Late Winter Break, Major News and Master Plans

Ugggghhhh. 

Guys. 

It is still so cold outside. It is March. It is not supposed to be cold. There is not supposed to be snow on the ground right now. 

Spring break is next week. This is the opposite of okay. I refuse to call it spring break. It is late winter break. 

Ah, well. It's not like I'm going anywhere or doing anything for spring late winter break anyway. I plan on chilling in my apartment and maybe replaying Mass Effect for, like, the eight time. I don't know. I should try to do something productive, like work on the book I'm writing or, I don't know, homework or something. 

I guess I can go to the bars? Or something? I am 21 now. That is a thing I can do. 

Speaking of my whole being-21-thing, I went to the casino again this weekend. I went in with twenty bucks and left with fifty! Yay! I now have enough extra money to either pay, like, half of my power bill or to buy two pizzas! 

It's really hard to order a pizza when you live alone, though. Because when the delivery guys comes to the door it's like I'm admitting, yes I do plan on eating literally a whole pizza by myself. Do you have a problem with that? There's a negative stigma that comes with eating a pizza by yourself, guys. 

Usually, I'll do something like play netflix loudly in the other room or turn the shower on or something and yell "oh, pizza's here!" to make it seem like I have another person to assist me in my pizza-eating. 

It's a lot of effort just to get a pizza. Usually, I just don't order pizza and instead eat lots of cereal. And waffles. And french toast sticks. I live primarily off of breakfast foods. 

Meh. 

I'm still disappointed about my super-lame spring late winter break plans. All of the other college kids are like "I'm going to Florida!" or "I'm going to some island somewhere!" And I'm over here in my stir fry corner like "I'm going to Fishers...maybe...if I can get a ride..." 

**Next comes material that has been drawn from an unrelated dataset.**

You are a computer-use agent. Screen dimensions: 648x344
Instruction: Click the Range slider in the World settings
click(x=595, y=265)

I need a car. And money. And also friends. I feel like all three of those things would be me improve in the long run. As a human. 

In Major news (see that's a pun because it's important news and also news about my major), I've been considering several different things to do. I need to finish this degree first...duh. I've sunk three years and several thousand dollars into this stupid thing. But once I'm done...I don't know. I don't particularly want to work with criminals? And also sociology isn't a degree that I can actually get a job in. 

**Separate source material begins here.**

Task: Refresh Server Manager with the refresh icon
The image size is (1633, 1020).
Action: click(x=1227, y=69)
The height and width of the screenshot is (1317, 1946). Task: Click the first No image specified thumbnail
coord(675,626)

So...I need a Master Plan (see that's a pun because it might involve a master's degree). A Master Plan that involves knowing what I actually want to do. My Master Plan most likely involves going to...wait for it...grad school! Or law school. One of those two things. 

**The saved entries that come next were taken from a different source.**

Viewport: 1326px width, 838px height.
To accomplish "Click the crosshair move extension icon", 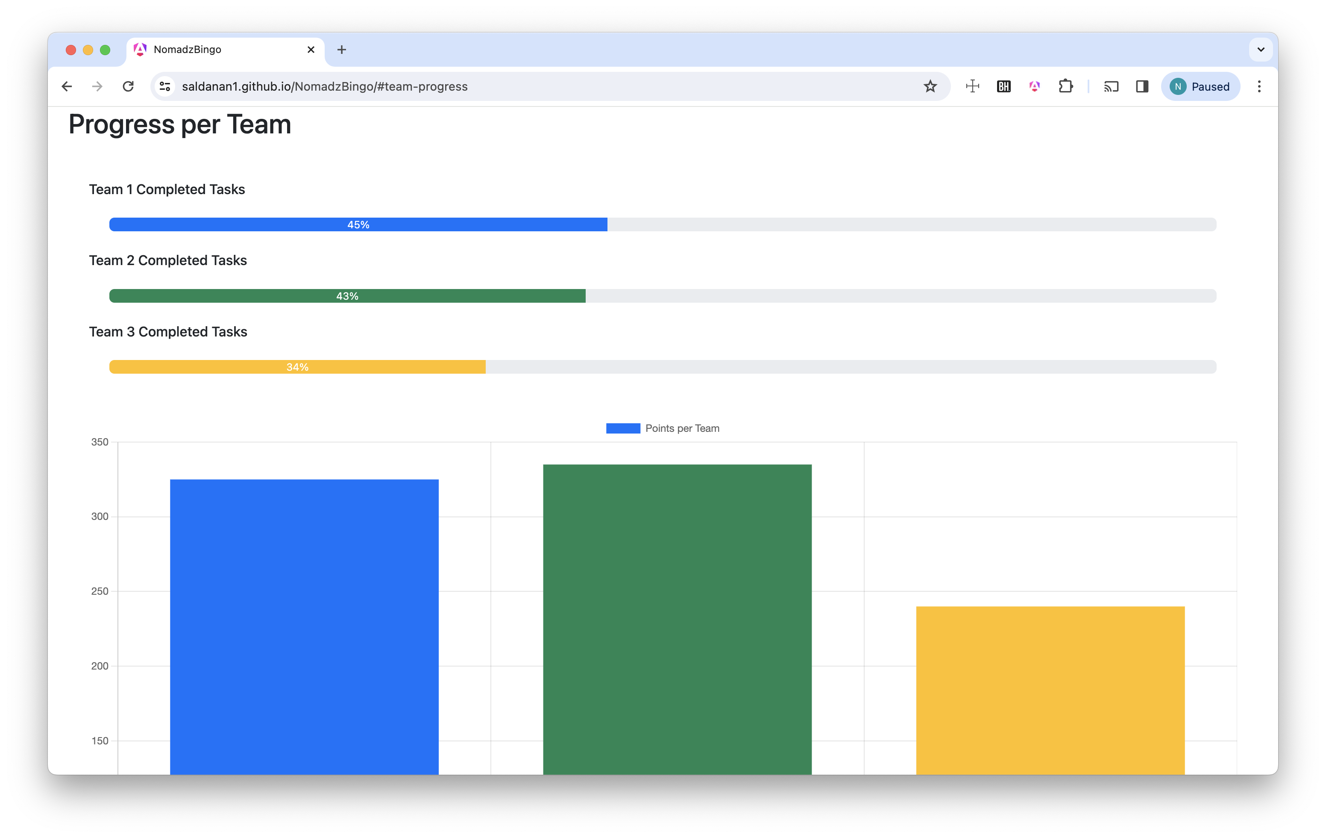I will tap(972, 86).
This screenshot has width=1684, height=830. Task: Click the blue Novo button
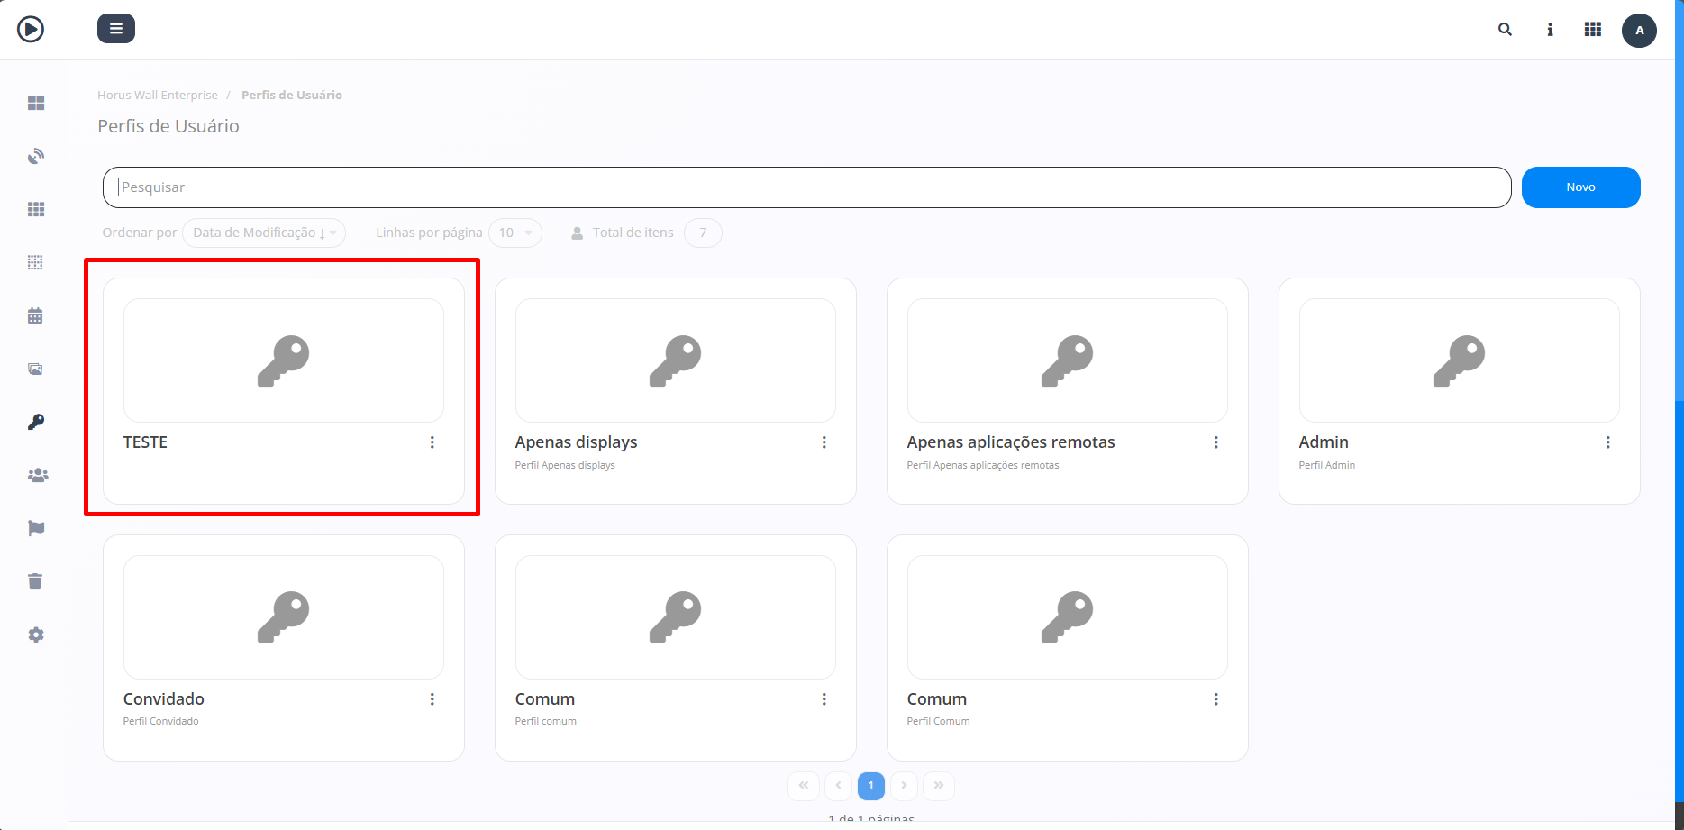tap(1580, 187)
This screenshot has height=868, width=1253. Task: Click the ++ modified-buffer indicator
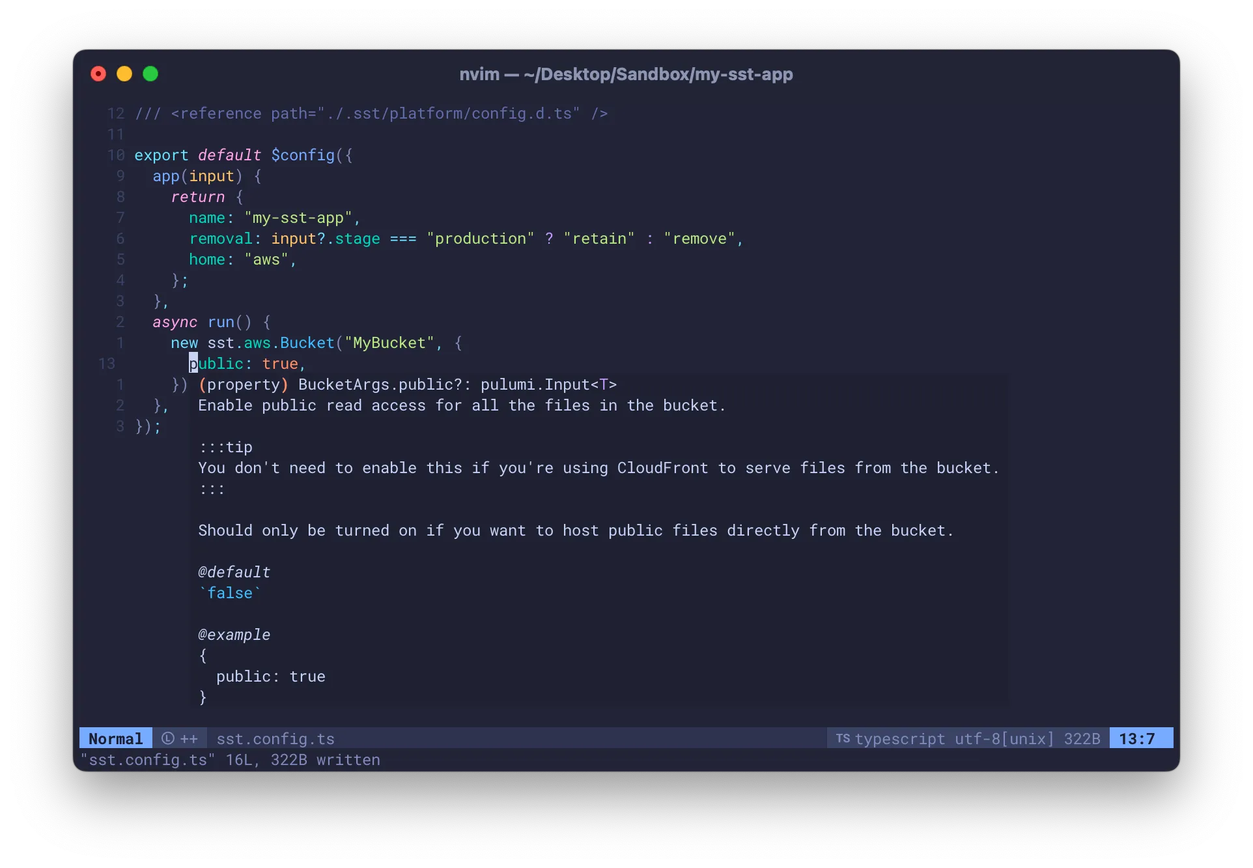[x=188, y=738]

Or I could just say screw it, drop out now and go to live in Canada. I had a dream I moved to Canada. It was pretty happy there. Maybe I should move to Canada guys. Maybe it's a sign. I love breakfast food, they have maple syrup. 

Granted, it's cold there literally all the time. 

So...maybe that isn't a thing I should do?

You know, I've typed rather a lot over basically nothing at all. I'm excellent at talking about nothing. I babble. And annoy. And irritate. And chatter. And ramble. 

I'm sure that there are other synonyms I could come up with. 

We've established...I'm loquacious. 

I'm also in the middle of a class. So...I should probably go attend to that.